The Sovereign Debt Crisis Is Never Going To End Until There Is A Major Global Financial Collapse

Thursday, July 7, 2011
By Paul Martin

EconomicCollapseBlog.com

In the past, there certainly have been governments that have gotten into trouble with debt, but what we are experiencing now is the first truly global sovereign debt crisis. There has never been a time in recorded history when virtually all of the governments of the world were drowning in debt all at the same time. This sovereign debt crisis is never going to end until there is a major global financial collapse. There simply is no way to unwind the colossal web of debt that we have constructed in an orderly fashion. Right now the EU and the IMF have been making “emergency loans” to nations such as Greece, Ireland and Portugal, but that is only going to buy those countries a few additional months. Giving more loans to nations that are already drowning in red ink may “kick the can down the road” for a little while but it isn’t going to solve anything. Meanwhile, dozens more nations all over the globe are rapidly approaching a day of reckoning.

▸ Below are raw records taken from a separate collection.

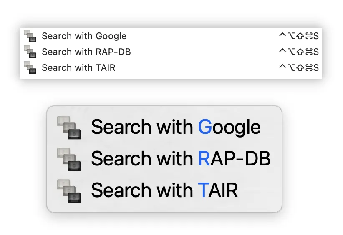
Task: Click the large palette icon for RAP-DB search
Action: coord(69,159)
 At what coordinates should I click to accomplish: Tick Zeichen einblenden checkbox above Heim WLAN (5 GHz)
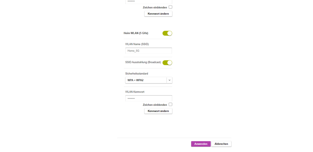(x=170, y=7)
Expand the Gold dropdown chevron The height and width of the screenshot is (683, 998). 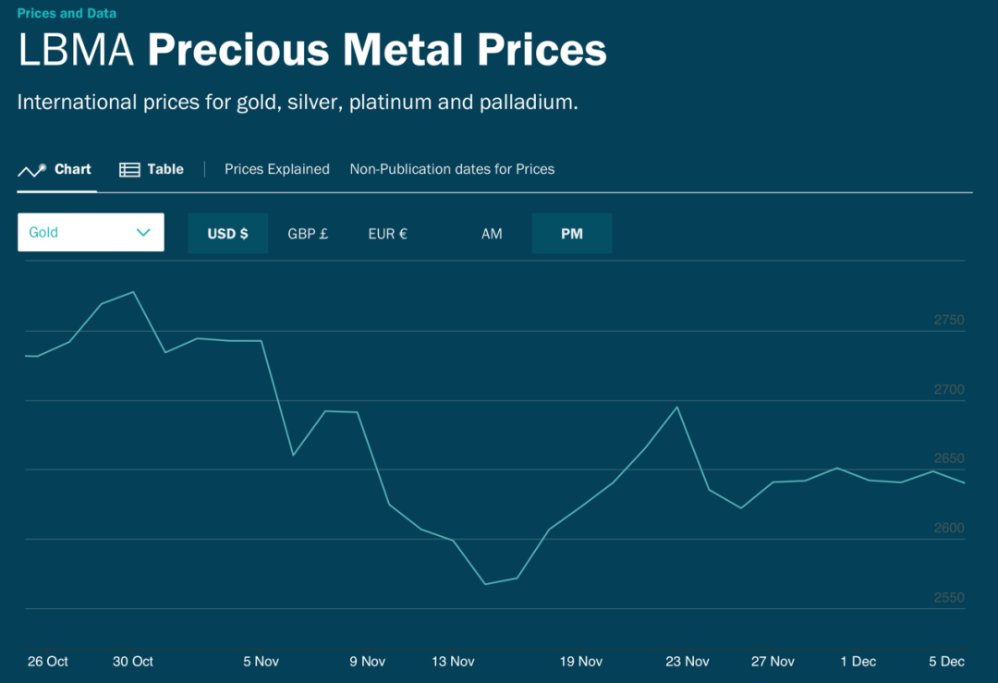143,233
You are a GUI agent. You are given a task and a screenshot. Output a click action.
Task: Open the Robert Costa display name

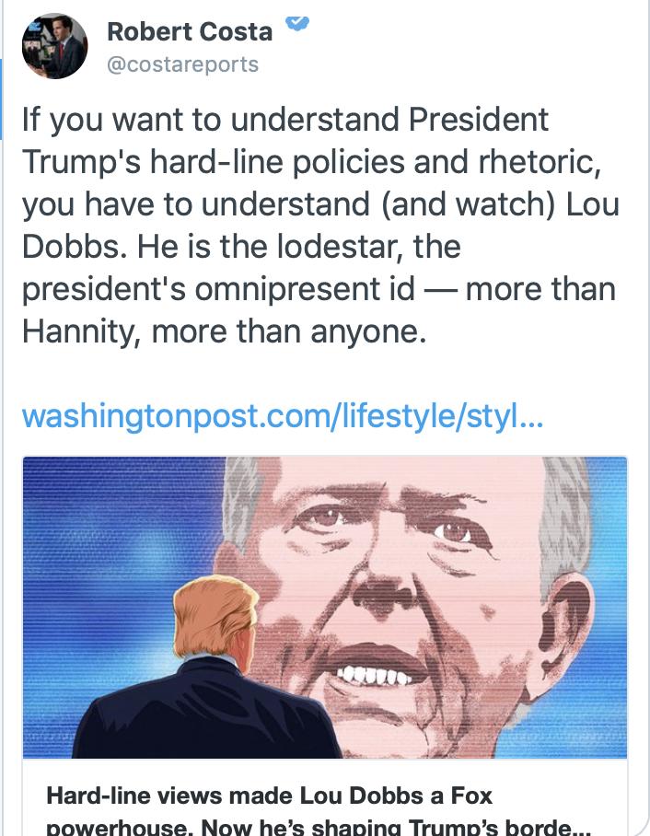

All of the bailouts that you are hearing about right now are simply delaying the pain. The reality is that when the “emergency loans” for Greece stop, Greece is going to default. Greece is toast. The game is over for them. You can stick a fork in Greece because it is done.

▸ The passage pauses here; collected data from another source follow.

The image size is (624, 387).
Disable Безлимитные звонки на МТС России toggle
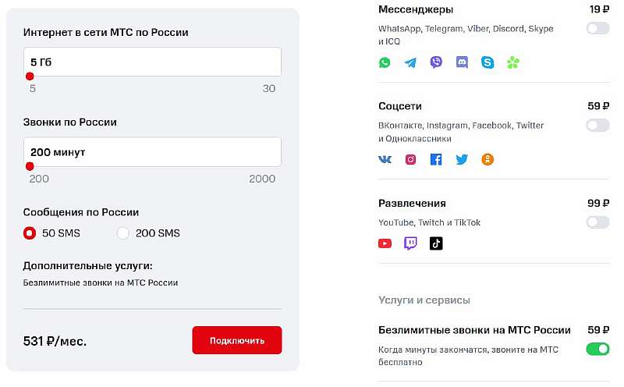[x=597, y=349]
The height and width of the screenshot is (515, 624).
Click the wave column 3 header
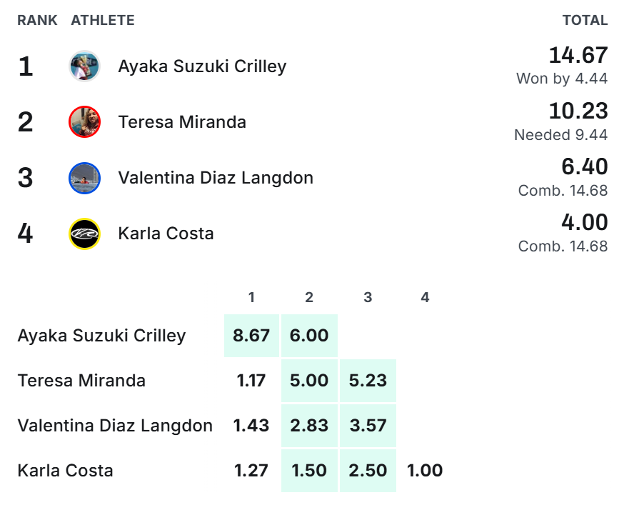(368, 297)

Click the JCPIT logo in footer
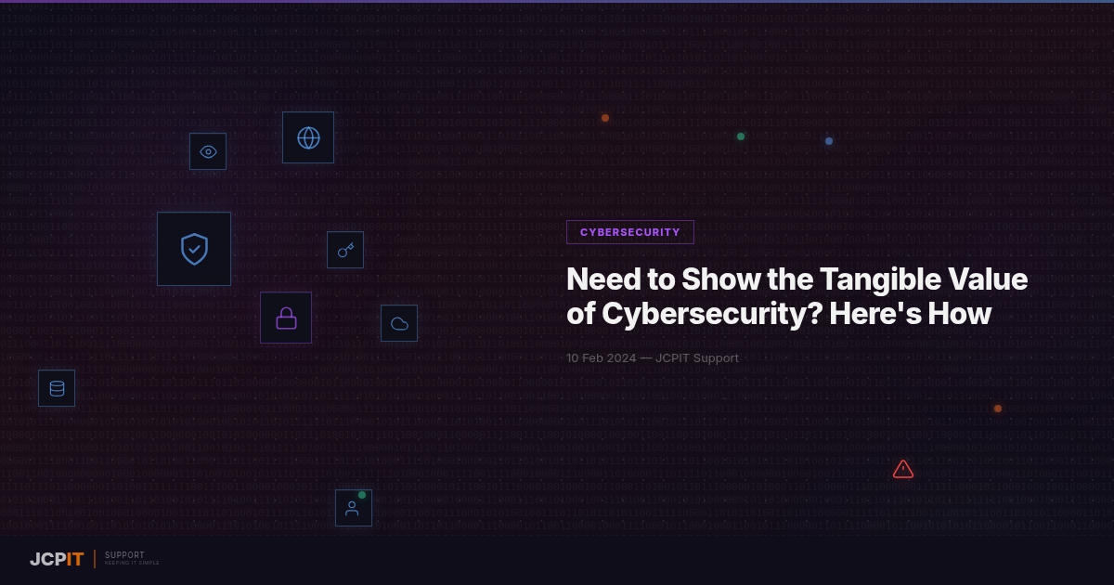[x=57, y=559]
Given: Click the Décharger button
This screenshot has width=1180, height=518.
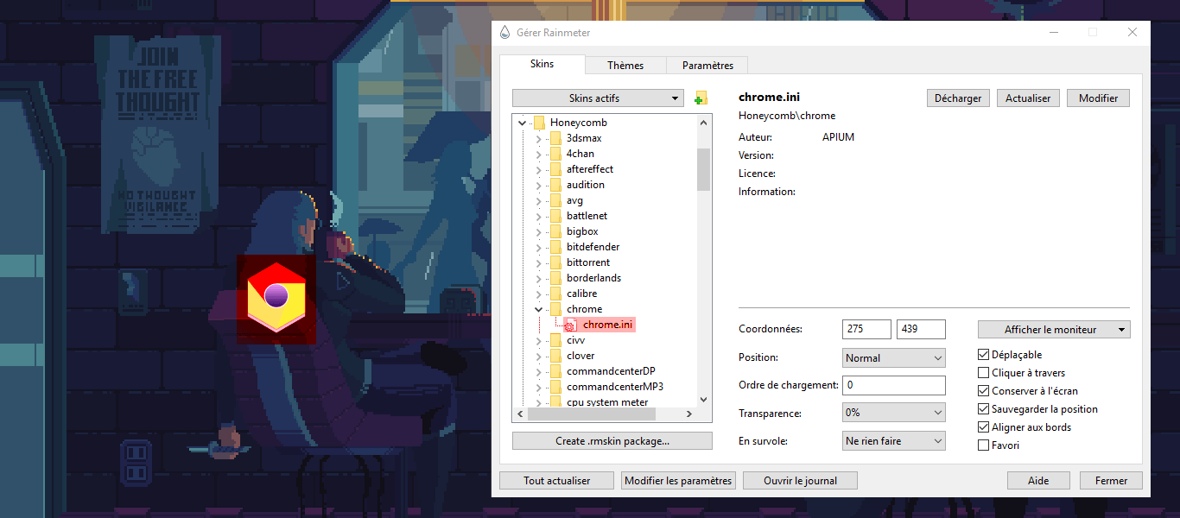Looking at the screenshot, I should (958, 98).
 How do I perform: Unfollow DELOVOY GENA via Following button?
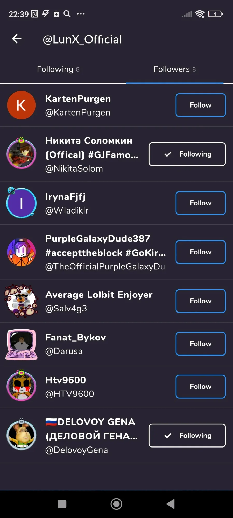(187, 436)
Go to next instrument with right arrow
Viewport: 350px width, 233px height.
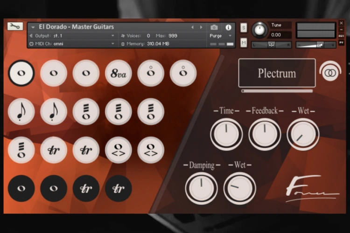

One of the big problems for Greece is that since it is part of the euro it can’t independently print more money. If Greece cannot raise enough euros internally Greece must turn to outside assistance.

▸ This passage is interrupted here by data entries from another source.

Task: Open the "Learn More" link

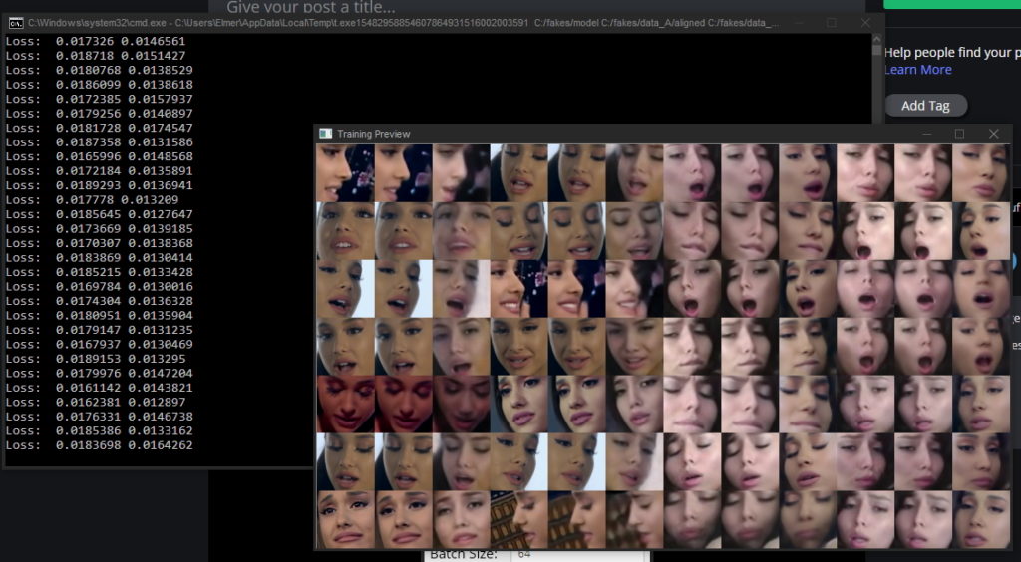Action: click(x=917, y=70)
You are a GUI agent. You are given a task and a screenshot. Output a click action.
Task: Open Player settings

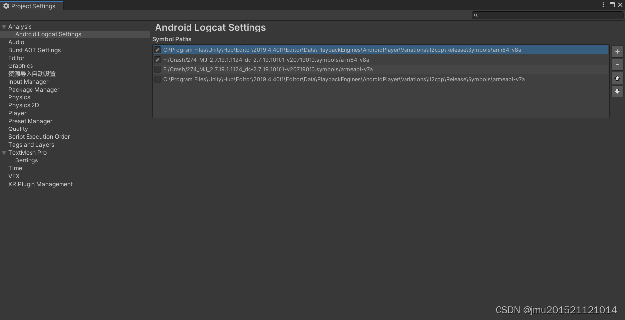point(17,113)
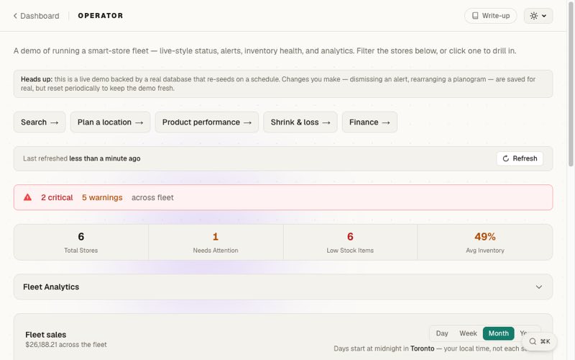The image size is (575, 360).
Task: Click the back chevron beside Dashboard
Action: pyautogui.click(x=15, y=16)
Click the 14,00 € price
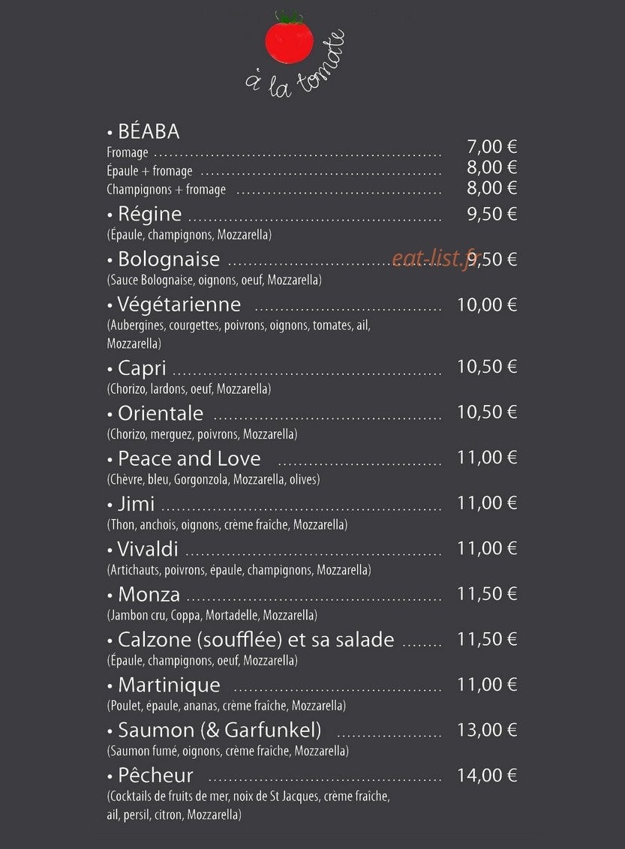This screenshot has height=849, width=625. (487, 776)
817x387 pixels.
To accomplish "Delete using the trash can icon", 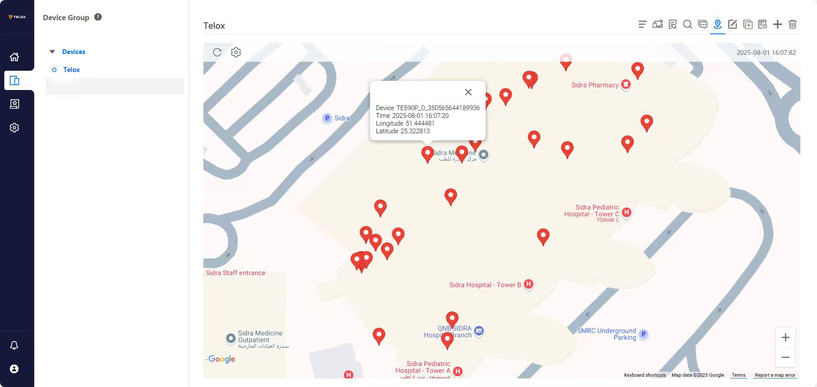I will (793, 24).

Unfortunately, at this point Greece has accumulated such a mammoth debt that it cannot possibly sustain it. By the end of the year, it is projected that the national debt of Greece will soar to approximately 166% of GDP.

The financial collapse of Greece is inevitable. If they keep using the euro they will collapse. If they quit using the euro they will collapse. When the rest of Europe decides that it is tired of propping Greece up the game will be over.

At this point very few people are interested in lending Greece more money.